In some cases, compressing a pharmaceutical substance into tablet form is not possible as it is shown to change its wetting properties. The Washburn method has thus been often used to determine the contact angle of drug compounds. The Washburn method has also been used to study wettability in processes such as dry polymer coating, where the contact angle of polymer powder against different additives is of interest.
Understanding the wetting behavior of powders is important to the pharmaceutical industry, where the use of different powders as drug compounds is typical.
The wettability of powders can be measured by using the Washburn method with Sigma 700/701. In the Washburn method, the contact angle is calculated from the weight increase over time when the powder is in contact with the liquid.

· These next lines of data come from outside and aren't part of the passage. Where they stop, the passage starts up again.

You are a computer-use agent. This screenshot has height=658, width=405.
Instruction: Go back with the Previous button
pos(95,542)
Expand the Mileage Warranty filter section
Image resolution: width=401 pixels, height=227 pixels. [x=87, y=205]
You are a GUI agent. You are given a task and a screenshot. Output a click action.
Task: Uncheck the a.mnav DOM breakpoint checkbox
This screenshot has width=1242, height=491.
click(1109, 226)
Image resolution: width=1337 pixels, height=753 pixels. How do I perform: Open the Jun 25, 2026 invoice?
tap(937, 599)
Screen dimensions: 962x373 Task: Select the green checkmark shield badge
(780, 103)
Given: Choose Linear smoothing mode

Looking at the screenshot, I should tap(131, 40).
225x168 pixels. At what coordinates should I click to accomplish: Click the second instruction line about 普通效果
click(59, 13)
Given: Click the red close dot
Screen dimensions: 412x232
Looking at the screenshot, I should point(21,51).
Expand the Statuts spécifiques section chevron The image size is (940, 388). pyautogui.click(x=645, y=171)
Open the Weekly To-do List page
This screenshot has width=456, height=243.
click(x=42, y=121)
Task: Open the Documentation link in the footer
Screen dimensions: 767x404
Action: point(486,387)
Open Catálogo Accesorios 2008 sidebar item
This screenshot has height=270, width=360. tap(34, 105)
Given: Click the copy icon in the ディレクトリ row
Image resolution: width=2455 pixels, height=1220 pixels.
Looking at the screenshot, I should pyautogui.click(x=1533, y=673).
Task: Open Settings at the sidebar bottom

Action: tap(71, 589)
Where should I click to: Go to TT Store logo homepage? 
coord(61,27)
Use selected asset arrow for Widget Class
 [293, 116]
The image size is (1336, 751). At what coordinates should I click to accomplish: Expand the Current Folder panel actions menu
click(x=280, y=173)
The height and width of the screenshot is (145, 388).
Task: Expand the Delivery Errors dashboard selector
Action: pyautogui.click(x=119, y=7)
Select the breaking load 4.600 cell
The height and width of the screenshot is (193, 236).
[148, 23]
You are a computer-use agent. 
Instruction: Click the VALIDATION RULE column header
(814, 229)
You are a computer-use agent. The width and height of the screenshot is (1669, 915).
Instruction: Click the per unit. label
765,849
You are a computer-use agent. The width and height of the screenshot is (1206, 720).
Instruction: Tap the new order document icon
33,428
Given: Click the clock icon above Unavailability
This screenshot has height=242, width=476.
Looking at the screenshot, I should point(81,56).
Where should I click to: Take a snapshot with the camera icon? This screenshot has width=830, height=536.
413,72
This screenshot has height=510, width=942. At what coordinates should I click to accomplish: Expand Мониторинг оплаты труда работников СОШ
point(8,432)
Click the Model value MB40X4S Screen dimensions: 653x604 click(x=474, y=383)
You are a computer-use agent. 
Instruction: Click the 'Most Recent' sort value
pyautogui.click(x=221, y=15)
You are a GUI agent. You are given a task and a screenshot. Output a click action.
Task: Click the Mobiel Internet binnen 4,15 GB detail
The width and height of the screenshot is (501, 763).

Due to better toxicity and side effect profiles, protein drugs are becoming more common than small molecules, which on the other hand are both easier to make and purify, and are much more stable. Antibodies in particular, are quite specific, binding only to their target molecule and causing less toxicity compared to small molecules which can have side effects and issues with non-specific interactions and toxicity.
A downside with proteins is that they are inherently less stable, more “sticky” and bind to whatever surfaces they interact with, which makes production, purification, and storage more difficult. During the manufacturing and formulation stages, the protein will meet a variety of materials, such as filters, tubing, vials, syringes and bag polymers, where each material presents a risk of protein adsorption, aggregation and loss of dose.
To minimize the loss of expensive therapeutic proteins during manufacturing and to ensure the development of a fully functional drug component at end-use, there is hence a need to analyze the protein stability in the formulation, storage and delivery stages, and to understand the propensity for proteins to aggregate in the presence of specific materials, at certain temperatures and protein concentrations, and in the presence of an excipient.
QSense® QCM-D is a label-free method that enables high precision characterization of protein-surface interactions and the effect of both surface, the surfactants, the protein concentration and storage factors, such as temperature.